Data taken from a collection

begin

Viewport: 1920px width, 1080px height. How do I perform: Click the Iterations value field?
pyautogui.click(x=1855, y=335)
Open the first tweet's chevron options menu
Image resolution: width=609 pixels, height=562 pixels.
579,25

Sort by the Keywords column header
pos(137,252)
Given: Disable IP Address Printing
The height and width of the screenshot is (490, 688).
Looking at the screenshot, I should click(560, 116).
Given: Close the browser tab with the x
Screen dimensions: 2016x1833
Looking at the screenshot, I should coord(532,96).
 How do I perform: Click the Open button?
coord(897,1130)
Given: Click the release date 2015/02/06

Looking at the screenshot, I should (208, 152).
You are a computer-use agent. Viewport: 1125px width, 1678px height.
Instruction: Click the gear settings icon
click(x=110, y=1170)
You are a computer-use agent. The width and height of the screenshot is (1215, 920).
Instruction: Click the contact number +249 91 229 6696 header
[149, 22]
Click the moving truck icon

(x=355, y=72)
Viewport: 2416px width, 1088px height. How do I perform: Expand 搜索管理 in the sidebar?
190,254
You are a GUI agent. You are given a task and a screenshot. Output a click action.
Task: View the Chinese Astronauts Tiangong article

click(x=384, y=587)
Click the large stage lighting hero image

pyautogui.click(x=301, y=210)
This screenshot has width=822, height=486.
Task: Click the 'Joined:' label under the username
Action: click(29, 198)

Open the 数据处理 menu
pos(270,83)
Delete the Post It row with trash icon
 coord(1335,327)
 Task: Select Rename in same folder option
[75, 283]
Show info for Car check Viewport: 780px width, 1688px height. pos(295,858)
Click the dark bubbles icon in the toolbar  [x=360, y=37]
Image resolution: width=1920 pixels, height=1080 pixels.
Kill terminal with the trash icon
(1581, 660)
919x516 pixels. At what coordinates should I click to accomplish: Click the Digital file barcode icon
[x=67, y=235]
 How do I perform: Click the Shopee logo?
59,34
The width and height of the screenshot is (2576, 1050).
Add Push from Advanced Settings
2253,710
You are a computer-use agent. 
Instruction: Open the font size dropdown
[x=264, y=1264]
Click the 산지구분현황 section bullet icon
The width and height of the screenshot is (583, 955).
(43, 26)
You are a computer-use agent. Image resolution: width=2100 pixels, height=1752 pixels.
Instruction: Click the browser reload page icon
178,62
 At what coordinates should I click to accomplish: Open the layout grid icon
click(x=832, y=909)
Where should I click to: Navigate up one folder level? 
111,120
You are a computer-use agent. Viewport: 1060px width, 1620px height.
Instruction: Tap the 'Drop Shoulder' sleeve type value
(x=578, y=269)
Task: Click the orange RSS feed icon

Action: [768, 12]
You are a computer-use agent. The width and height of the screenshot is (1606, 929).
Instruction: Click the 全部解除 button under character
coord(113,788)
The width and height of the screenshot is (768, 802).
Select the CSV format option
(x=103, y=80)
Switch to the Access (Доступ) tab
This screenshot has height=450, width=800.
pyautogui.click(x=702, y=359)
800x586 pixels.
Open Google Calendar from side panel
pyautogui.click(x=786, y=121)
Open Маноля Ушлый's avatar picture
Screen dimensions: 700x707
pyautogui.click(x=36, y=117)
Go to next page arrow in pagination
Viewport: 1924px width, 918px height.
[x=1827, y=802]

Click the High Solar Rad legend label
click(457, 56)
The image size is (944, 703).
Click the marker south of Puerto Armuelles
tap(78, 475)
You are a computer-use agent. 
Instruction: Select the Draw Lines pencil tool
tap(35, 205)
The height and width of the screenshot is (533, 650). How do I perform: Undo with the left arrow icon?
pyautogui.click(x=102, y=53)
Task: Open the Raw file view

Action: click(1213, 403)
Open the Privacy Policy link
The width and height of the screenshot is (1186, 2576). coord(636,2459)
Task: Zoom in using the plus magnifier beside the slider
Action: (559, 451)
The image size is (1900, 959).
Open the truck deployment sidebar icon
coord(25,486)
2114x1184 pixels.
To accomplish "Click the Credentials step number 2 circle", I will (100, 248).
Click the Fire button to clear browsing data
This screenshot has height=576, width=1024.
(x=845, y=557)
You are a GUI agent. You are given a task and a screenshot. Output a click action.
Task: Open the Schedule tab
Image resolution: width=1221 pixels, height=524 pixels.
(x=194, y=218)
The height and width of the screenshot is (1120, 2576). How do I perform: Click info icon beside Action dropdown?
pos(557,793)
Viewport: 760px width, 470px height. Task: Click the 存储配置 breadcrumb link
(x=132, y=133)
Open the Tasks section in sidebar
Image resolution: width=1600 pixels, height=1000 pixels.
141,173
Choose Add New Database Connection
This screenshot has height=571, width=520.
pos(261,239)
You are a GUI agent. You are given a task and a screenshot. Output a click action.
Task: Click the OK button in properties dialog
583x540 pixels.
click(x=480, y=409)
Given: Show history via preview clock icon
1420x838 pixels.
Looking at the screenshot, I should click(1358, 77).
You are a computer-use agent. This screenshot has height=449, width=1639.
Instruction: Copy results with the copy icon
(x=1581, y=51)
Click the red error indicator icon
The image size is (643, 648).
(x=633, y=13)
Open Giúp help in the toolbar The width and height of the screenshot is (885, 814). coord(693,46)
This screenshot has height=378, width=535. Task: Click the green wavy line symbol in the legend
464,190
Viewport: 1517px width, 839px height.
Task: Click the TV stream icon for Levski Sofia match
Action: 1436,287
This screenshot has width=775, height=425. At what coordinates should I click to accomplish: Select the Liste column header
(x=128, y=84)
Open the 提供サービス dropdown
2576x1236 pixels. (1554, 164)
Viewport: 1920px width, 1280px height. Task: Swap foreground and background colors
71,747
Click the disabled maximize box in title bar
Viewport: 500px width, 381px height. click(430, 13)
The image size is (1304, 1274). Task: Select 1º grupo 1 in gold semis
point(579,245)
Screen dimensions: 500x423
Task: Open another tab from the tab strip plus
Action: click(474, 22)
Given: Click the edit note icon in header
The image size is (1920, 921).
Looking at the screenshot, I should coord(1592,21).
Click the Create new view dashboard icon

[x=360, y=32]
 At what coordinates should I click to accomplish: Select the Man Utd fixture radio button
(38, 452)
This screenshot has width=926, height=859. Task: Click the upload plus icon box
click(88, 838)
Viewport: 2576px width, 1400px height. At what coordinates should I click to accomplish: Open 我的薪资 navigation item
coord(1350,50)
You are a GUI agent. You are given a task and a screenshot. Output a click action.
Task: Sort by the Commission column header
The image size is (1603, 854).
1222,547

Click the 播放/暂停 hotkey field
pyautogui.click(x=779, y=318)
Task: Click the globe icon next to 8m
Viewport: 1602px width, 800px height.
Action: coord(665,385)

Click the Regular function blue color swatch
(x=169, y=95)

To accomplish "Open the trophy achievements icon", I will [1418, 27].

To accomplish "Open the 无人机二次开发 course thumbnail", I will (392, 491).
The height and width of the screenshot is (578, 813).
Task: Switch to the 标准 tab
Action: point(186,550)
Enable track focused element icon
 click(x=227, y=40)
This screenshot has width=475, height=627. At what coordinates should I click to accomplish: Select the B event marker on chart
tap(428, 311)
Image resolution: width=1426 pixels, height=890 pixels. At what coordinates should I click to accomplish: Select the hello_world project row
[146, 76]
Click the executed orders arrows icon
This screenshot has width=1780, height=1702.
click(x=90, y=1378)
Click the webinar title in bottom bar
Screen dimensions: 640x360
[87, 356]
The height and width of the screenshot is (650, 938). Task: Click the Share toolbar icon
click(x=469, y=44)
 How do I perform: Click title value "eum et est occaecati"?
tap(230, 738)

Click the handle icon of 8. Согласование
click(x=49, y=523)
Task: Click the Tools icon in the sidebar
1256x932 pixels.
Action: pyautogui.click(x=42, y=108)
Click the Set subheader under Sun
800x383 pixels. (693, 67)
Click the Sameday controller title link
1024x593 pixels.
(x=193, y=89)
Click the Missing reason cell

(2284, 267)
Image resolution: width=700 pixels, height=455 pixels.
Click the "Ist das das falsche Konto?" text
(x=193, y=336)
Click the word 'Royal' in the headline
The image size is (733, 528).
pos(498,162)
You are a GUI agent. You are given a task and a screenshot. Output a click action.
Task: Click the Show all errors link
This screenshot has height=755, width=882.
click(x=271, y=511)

end

▸ YOUR INSTRUCTIONS:
Reproduce word for word the part of the records that opens with the line containing "Viewport: 2416px width, 1088px" and closes with the line containing "(1581, 660)", including both of those lines.

▸ RESPONSE TO THE EXERCISE:
Viewport: 2416px width, 1088px height. How do I perform: Expand 搜索管理 in the sidebar?
190,254
You are a GUI agent. You are given a task and a screenshot. Output a click action.
Task: View the Chinese Astronauts Tiangong article

click(x=384, y=587)
Click the large stage lighting hero image

pyautogui.click(x=301, y=210)
This screenshot has width=822, height=486.
Task: Click the 'Joined:' label under the username
Action: click(29, 198)

Open the 数据处理 menu
pos(270,83)
Delete the Post It row with trash icon
 coord(1335,327)
 Task: Select Rename in same folder option
[75, 283]
Show info for Car check Viewport: 780px width, 1688px height. pos(295,858)
Click the dark bubbles icon in the toolbar  [x=360, y=37]
Image resolution: width=1920 pixels, height=1080 pixels.
Kill terminal with the trash icon
(1581, 660)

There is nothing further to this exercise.